**Records provided:**
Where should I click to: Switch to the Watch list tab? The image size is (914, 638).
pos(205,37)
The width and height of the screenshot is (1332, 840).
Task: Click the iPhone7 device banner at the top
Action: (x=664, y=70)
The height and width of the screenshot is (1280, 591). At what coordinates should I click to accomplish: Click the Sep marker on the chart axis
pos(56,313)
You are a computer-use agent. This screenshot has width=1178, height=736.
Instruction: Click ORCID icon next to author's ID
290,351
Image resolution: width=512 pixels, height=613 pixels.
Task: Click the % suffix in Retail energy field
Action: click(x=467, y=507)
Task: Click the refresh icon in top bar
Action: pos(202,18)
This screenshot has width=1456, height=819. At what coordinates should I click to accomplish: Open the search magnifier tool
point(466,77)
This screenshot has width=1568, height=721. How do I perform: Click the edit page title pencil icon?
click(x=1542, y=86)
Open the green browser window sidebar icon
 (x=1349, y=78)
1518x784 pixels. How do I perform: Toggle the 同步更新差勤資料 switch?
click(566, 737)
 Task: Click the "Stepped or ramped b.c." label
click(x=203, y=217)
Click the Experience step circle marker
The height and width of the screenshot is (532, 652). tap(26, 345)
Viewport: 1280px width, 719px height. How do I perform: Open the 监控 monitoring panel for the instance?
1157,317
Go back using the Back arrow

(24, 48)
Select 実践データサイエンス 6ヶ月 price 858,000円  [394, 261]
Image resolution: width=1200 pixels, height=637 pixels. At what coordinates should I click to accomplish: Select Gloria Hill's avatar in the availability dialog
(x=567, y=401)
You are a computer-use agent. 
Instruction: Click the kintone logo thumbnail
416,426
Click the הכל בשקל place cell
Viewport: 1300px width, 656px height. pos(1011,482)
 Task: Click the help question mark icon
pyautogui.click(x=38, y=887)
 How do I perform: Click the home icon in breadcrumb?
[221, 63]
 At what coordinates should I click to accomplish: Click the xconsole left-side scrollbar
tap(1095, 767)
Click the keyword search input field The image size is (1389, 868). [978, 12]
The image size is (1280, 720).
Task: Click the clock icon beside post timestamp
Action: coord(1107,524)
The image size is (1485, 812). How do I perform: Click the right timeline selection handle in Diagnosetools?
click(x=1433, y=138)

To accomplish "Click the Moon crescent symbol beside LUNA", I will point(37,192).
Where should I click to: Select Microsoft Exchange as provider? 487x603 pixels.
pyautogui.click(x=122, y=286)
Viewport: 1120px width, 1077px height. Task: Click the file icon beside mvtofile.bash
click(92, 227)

**What to produce:** Please swap every "How do I perform" in the lines above for "How can I do" and write all the lines out again with nothing else changed.

**Correct output:**
Where should I click to: Switch to the Watch list tab? The image size is (914, 638).
pos(205,37)
The width and height of the screenshot is (1332, 840).
Task: Click the iPhone7 device banner at the top
Action: (x=664, y=70)
The height and width of the screenshot is (1280, 591). At what coordinates should I click to accomplish: Click the Sep marker on the chart axis
pos(56,313)
You are a computer-use agent. This screenshot has width=1178, height=736.
Instruction: Click ORCID icon next to author's ID
290,351
Image resolution: width=512 pixels, height=613 pixels.
Task: Click the % suffix in Retail energy field
Action: click(x=467, y=507)
Task: Click the refresh icon in top bar
Action: pos(202,18)
This screenshot has width=1456, height=819. At what coordinates should I click to accomplish: Open the search magnifier tool
point(466,77)
This screenshot has width=1568, height=721. How can I do: Click the edit page title pencil icon?
click(x=1542, y=86)
Open the green browser window sidebar icon
 (x=1349, y=78)
1518x784 pixels. How can I do: Toggle the 同步更新差勤資料 switch?
click(566, 737)
 Task: Click the "Stepped or ramped b.c." label
click(x=203, y=217)
Click the Experience step circle marker
The height and width of the screenshot is (532, 652). tap(26, 345)
Viewport: 1280px width, 719px height. How can I do: Open the 监控 monitoring panel for the instance?
1157,317
Go back using the Back arrow

(24, 48)
Select 実践データサイエンス 6ヶ月 price 858,000円  [394, 261]
Image resolution: width=1200 pixels, height=637 pixels. At what coordinates should I click to accomplish: Select Gloria Hill's avatar in the availability dialog
(x=567, y=401)
You are a computer-use agent. 
Instruction: Click the kintone logo thumbnail
416,426
Click the הכל בשקל place cell
Viewport: 1300px width, 656px height. pos(1011,482)
 Task: Click the help question mark icon
pyautogui.click(x=38, y=887)
 How can I do: Click the home icon in breadcrumb?
[221, 63]
 At what coordinates should I click to accomplish: Click the xconsole left-side scrollbar
tap(1095, 767)
Click the keyword search input field The image size is (1389, 868). [978, 12]
The image size is (1280, 720).
Task: Click the clock icon beside post timestamp
Action: coord(1107,524)
The image size is (1485, 812). How can I do: Click the right timeline selection handle in Diagnosetools?
click(x=1433, y=138)

To accomplish "Click the Moon crescent symbol beside LUNA", I will point(37,192).
Where should I click to: Select Microsoft Exchange as provider? 487x603 pixels.
pyautogui.click(x=122, y=286)
Viewport: 1120px width, 1077px height. Task: Click the file icon beside mvtofile.bash
click(92, 227)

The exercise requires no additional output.